Wed. Nov. 18th – Cuban Music Research
Hill, Donald R. West African and Haitian Influences on the Ritual and Popular Music of Carriacou, Trinidad, and Cuba. Black Music Research Journal, Vol. 18, No. 1/2 (Spring – Autumn, 1998), pp. 183-201.
Gonzalez, Fernando. Players: Cha-Cha-Cha with the Times. Down Beat – Jazz, Blues & Beyond,69:12 December 2002, p. 50-51.
Rumba - (Ideas – Appropriateness)
Rumba developed in the in the late 1800′s in Cuba as an energetic Afro-Cuban dance. Rumba was considered lewd, dangerous, and inappropriate and was often suppressed and restricted.
Guaracha – (Ideas – appropriateness)
Guarcha has a rapid tempo and with lyrics. It originated in a Bufo comic theater in the late 1800′s. In the early 1900′s it was commonly heard in the brothels of Havana. The songs used slang and discussed within the lyrics politics and people and events popular in the news of the times.
Afro-Cuban Music in Garland Encyclopedia of World Music Vol. 3, Ed. by Ellen Koskoff (Routledge, 2000). 1390pp.
Santería (Activities – Rituals)
A ritual religious music that involves song, drumming, and dancing. This type of music acts as a “doorway” to religious deities (orishas) so they can be praised and “invoked through the phenomenon of possession trance.”
Bembé (Material Culture – Instruments used)
Bembe’ consists of an ensemble of an iron bell (or guataca – hoe blade), which is said to provide a timeline within the music; one to three gourds (“known as güiros or shekeres“), which give rhythmic support to a song; and one to three conga drums, which function to support or lead the other instruments and the song.
Jazz (Social Organization – Who plays and listens to the music)
Cuban influence on Jazz in New Orleans can be clearly traced back to the 1880s, when the habanera first became popular.
Traceable elements within Jazz go back to Afro-Cuban flutist Alberto Socarras in the 1920′s and Machito and his Afro-Cubans. ” Machito’s orchestra, which was formed in 1940, combined traditional Cuban elements with jazz.” The rhythm section of this band consisted of the piano, bass, bongo, and timbale (played by the young Tito Puente).

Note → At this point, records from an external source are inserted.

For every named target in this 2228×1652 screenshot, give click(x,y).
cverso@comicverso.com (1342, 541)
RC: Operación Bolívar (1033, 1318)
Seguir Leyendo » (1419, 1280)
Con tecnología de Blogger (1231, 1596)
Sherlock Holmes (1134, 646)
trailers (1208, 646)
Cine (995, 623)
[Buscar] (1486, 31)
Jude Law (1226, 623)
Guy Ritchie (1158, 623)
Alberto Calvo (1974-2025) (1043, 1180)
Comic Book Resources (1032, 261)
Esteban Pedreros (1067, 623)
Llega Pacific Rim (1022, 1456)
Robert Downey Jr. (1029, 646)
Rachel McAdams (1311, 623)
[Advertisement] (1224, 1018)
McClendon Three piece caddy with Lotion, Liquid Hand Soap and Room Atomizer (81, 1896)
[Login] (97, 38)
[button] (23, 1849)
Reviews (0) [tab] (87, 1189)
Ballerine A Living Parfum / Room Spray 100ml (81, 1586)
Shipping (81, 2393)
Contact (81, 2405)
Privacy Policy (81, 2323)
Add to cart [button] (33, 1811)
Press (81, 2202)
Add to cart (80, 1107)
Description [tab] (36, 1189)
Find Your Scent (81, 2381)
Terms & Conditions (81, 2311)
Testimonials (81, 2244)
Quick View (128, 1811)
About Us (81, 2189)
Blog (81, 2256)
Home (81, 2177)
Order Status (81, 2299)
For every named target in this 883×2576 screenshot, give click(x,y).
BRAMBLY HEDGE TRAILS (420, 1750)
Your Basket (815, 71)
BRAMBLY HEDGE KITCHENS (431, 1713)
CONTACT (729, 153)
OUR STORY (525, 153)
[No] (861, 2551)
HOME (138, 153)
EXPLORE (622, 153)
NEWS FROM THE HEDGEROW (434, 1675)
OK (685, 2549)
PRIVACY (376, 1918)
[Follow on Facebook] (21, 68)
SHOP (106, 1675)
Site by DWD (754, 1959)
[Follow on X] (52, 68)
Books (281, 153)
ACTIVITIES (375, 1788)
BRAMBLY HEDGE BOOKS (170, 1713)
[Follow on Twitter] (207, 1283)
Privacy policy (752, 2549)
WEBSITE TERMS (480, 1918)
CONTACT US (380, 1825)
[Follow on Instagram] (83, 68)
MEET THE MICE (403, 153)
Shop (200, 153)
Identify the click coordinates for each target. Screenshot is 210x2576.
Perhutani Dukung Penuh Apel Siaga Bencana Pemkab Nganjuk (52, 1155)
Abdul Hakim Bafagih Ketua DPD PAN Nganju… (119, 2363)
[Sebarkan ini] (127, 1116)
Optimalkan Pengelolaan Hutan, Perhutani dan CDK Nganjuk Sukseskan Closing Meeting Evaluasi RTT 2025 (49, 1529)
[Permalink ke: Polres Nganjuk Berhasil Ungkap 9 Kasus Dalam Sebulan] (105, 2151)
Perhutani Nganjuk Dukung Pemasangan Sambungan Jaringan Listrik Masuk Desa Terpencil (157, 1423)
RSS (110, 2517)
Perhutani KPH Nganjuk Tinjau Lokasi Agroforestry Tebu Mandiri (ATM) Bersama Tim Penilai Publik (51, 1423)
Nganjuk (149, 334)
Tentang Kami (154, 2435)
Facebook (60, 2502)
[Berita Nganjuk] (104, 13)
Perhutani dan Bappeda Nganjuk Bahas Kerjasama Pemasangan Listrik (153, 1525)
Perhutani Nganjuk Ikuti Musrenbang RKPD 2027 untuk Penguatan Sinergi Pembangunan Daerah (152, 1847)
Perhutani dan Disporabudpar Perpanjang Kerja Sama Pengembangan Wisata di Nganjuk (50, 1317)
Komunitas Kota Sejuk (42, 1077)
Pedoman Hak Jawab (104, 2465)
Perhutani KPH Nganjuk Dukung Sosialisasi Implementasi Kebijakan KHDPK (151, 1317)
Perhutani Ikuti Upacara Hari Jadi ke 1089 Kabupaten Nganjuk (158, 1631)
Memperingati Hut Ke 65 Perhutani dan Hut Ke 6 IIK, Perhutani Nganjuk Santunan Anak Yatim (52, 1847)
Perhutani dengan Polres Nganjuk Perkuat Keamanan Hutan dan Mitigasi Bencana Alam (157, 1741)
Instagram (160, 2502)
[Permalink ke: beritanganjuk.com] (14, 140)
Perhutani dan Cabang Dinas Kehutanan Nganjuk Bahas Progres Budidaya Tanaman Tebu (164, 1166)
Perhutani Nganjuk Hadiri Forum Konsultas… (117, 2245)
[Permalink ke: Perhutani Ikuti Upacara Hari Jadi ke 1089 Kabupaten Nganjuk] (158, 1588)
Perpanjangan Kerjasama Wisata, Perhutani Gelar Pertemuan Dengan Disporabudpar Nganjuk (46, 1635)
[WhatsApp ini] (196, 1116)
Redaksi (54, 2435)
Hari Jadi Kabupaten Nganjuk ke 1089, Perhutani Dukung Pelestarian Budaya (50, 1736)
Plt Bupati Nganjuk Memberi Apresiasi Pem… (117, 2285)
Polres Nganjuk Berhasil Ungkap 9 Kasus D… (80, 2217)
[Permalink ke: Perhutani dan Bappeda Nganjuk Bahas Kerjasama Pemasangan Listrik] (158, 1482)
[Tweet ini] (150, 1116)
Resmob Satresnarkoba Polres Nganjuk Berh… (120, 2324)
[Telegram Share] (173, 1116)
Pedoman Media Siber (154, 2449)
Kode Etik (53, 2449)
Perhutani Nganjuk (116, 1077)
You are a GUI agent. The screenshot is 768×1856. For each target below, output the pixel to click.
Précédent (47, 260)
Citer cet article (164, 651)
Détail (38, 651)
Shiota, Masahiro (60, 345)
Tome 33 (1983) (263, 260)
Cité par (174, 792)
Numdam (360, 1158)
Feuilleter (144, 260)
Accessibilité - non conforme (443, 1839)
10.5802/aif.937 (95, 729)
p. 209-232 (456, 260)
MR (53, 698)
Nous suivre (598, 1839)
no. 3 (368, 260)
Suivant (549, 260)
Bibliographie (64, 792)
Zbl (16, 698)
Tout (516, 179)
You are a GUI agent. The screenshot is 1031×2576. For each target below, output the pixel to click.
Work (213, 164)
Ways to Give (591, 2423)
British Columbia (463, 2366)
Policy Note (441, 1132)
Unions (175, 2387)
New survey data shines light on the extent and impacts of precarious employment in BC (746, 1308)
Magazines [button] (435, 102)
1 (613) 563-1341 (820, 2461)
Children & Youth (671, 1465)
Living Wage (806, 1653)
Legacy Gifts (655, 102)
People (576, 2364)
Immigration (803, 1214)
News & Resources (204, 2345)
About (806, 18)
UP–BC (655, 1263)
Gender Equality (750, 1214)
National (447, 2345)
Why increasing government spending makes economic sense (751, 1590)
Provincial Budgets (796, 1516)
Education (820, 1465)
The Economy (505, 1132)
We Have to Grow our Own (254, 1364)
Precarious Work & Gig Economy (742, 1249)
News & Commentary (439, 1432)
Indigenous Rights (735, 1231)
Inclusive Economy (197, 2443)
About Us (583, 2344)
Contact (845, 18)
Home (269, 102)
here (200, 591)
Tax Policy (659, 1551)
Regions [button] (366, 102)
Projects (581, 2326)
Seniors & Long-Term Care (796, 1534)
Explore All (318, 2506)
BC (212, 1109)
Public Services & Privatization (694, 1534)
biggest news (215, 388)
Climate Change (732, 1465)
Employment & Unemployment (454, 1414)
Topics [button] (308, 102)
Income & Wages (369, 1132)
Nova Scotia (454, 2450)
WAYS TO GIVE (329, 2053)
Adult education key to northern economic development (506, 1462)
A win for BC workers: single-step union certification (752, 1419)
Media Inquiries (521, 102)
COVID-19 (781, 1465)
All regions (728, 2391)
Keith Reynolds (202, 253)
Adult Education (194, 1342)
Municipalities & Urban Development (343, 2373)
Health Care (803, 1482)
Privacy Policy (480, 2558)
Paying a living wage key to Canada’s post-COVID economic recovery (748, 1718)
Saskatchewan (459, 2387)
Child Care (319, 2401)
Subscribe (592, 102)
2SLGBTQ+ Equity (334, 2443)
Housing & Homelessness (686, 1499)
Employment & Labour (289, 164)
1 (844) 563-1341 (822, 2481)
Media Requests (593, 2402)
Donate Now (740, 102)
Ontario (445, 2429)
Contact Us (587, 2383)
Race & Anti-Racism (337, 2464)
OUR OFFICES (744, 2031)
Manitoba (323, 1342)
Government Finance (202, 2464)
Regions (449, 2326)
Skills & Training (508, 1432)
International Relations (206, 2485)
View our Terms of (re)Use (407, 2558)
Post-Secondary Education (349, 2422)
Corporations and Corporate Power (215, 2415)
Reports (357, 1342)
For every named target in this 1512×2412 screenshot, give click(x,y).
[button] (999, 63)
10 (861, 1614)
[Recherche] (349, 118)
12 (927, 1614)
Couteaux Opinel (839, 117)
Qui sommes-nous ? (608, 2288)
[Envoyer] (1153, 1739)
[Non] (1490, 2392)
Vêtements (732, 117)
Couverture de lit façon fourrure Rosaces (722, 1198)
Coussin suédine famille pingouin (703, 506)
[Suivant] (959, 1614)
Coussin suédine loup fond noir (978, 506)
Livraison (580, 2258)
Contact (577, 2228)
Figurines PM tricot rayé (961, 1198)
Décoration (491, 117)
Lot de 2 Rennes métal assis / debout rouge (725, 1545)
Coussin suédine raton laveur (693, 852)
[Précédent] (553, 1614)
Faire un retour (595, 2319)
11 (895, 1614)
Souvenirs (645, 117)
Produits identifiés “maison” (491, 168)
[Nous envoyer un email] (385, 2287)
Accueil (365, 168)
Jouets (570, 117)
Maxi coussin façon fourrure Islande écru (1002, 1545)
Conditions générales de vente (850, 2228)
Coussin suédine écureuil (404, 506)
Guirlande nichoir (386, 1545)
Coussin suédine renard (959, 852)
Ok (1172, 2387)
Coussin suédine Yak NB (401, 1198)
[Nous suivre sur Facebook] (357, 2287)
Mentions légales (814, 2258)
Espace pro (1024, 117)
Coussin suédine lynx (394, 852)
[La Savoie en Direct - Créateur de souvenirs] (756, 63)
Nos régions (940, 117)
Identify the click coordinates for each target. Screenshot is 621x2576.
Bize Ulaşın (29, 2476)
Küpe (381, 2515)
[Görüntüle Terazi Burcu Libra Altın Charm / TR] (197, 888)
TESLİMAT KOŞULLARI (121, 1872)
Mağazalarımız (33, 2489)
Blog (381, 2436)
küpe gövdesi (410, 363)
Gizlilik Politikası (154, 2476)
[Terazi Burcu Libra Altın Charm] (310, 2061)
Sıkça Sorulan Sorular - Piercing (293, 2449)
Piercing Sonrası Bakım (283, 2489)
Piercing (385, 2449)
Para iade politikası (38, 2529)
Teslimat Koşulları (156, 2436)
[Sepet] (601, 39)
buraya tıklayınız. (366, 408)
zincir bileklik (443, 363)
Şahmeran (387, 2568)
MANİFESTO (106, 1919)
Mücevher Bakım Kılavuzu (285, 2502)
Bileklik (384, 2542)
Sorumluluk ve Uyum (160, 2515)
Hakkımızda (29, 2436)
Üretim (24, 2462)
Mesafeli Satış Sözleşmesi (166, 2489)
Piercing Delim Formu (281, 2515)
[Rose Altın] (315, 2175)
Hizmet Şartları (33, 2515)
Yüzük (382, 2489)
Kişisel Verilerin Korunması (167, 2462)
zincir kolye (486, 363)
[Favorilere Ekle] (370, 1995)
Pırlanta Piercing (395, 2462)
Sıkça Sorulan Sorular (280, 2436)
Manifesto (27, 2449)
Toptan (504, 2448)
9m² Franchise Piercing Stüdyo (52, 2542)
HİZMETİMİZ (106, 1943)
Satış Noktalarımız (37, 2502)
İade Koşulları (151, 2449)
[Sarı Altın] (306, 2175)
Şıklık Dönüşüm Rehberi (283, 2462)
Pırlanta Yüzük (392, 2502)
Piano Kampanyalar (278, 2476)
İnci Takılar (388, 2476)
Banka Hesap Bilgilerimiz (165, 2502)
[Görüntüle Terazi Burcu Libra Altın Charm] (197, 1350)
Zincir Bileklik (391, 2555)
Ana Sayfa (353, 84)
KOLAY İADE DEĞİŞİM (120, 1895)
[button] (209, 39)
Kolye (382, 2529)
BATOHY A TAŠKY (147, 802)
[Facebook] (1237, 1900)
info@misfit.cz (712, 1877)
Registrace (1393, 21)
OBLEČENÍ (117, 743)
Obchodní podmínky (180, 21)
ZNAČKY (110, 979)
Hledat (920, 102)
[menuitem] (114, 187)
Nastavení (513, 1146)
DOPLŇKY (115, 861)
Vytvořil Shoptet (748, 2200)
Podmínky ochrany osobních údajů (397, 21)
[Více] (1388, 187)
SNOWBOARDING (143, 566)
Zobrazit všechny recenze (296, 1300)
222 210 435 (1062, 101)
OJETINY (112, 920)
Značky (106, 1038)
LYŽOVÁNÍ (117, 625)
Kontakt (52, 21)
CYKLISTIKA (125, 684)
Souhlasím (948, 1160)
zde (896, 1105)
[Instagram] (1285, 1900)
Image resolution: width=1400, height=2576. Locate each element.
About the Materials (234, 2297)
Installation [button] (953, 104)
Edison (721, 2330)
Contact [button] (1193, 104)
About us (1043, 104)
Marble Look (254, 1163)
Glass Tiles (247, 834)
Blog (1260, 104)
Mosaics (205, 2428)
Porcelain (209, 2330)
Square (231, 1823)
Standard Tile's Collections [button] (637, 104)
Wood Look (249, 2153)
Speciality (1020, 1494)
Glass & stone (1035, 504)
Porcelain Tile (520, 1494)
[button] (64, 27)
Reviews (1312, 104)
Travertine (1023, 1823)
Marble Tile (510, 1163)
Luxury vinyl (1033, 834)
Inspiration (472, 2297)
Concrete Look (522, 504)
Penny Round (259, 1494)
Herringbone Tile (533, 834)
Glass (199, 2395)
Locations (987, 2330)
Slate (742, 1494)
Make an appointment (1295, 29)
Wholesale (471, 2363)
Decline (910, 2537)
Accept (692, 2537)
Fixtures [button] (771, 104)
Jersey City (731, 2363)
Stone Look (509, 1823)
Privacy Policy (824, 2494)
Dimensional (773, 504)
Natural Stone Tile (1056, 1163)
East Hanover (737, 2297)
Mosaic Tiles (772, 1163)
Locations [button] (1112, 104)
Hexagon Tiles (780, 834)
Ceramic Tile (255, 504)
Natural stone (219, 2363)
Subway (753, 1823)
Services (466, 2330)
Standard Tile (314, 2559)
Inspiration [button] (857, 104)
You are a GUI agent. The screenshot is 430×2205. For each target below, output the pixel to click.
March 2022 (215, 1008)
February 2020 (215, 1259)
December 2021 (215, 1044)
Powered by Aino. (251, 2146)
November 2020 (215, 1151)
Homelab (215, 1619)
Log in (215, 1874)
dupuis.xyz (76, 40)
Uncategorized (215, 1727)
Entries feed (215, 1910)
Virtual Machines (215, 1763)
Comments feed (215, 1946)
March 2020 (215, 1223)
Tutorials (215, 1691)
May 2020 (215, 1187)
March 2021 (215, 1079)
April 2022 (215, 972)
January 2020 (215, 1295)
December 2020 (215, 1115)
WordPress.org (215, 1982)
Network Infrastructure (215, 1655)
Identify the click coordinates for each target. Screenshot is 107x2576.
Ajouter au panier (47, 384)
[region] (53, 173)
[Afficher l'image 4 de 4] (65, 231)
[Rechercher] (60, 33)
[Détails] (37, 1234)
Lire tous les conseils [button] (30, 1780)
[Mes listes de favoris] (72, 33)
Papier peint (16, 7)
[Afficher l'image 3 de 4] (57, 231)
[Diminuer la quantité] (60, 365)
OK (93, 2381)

The audience of Afro-Cuban jazz grew in 1946 when Dizzy Gillespie, worked briefly with a Cuban drummer, rumbero.
Charanga (Material Culture – Instruments used)
Charanga goes back to the 1800′s in the Cuban form danzón. The instrumentation of the charanga francesa was made up of wooden flute, strings, double bass, timbales, and güiro. Later, the strings were often replaced by brass, but the original, general combination remains similar today (with the addition of a vocalist, cowbell, and conga drum).
Cuba in Garland Encyclopedia of World Music Volume 2: South America, Mexico, Central America, and the Caribbean, Ed. by Dale A. Olson and Daniel E. Sheehy (Routledge, 1998). 1082pp
(Ideas – spirituality, rituals)
African traditions were allowed to continue in Cuba because the Spanish masters allowed slaves to keep their traditions of drumming and dance to worship as they did in Africa. The allowance of a society of sorts for the African slaves often had a king, a queen, and a complex social hierarchy. This relative leniency, combined with compulsory baptism into Roman Catholicism, resulted in the combination of West African deities with Christian saints. Other names for this religion are Regla de Ochá (Doctrine of the deity Ochá) and Lucumí.